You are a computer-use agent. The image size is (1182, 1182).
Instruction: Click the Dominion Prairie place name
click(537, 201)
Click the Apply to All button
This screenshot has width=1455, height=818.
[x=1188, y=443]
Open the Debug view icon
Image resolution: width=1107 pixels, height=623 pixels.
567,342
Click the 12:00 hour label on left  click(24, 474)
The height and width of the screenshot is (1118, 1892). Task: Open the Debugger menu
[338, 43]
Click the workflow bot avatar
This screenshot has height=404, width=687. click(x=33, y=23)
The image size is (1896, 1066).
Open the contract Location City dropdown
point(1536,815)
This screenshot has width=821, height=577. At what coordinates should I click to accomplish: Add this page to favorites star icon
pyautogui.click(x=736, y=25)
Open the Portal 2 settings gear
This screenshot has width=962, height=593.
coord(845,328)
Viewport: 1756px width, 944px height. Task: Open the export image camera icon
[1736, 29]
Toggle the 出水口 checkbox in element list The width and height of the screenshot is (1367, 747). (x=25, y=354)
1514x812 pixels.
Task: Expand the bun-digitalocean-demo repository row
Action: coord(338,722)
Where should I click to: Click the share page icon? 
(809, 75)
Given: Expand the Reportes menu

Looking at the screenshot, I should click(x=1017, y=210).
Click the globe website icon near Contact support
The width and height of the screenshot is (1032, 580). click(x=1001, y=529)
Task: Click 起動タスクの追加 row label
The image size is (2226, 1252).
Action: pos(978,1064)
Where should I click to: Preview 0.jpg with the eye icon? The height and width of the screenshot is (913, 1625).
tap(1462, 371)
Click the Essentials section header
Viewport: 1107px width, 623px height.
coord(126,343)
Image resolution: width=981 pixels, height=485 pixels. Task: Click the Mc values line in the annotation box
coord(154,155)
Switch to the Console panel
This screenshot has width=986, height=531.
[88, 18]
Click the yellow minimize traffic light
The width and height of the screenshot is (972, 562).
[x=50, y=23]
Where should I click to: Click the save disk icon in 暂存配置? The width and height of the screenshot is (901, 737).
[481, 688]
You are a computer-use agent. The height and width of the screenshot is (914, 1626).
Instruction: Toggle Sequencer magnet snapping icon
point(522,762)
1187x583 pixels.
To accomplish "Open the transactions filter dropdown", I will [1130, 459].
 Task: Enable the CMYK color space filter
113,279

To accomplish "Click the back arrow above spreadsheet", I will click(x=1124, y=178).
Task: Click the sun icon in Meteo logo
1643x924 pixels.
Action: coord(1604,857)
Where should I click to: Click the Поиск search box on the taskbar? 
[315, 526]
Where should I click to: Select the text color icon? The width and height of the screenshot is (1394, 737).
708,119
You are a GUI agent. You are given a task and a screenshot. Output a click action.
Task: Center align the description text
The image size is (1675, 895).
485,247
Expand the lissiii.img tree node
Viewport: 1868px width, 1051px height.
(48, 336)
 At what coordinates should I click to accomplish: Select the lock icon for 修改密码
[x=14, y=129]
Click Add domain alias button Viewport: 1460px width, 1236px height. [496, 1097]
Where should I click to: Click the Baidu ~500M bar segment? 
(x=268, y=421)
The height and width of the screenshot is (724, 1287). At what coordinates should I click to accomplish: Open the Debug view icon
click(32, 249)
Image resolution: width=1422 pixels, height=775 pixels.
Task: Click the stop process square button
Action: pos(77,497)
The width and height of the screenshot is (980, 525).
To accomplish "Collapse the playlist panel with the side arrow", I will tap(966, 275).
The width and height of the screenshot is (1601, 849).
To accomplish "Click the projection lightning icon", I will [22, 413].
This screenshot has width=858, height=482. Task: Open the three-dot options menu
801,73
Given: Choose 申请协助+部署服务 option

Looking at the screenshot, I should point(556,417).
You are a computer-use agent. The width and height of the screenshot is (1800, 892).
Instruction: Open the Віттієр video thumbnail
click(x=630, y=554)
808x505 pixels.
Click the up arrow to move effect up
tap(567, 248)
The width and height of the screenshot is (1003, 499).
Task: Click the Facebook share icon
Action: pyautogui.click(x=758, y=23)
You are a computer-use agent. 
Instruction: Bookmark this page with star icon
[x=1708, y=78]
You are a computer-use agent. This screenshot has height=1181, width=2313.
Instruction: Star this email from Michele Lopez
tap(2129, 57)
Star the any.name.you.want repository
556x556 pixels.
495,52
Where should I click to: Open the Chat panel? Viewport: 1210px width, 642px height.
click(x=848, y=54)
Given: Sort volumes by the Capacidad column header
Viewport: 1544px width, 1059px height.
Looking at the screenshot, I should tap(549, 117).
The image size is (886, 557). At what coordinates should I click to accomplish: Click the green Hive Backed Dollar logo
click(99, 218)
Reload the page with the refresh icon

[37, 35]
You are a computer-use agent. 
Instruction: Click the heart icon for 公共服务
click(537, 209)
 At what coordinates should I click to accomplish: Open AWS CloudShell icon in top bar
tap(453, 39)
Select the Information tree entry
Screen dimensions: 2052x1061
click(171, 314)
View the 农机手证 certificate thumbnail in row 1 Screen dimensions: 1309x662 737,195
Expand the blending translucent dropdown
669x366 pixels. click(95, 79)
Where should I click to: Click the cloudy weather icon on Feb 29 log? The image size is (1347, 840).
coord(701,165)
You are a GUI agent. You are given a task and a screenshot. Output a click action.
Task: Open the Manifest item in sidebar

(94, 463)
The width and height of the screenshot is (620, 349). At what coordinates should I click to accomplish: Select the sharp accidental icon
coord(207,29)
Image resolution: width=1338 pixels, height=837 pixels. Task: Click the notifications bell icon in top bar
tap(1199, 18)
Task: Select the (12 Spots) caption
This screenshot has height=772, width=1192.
++++
REQUIRED ACTION
Search the records for the word "label" and return every line that holds it.

WORKED SOLUTION
Click the 12:00 hour label on left  click(24, 474)
Task: Click 起動タスクの追加 row label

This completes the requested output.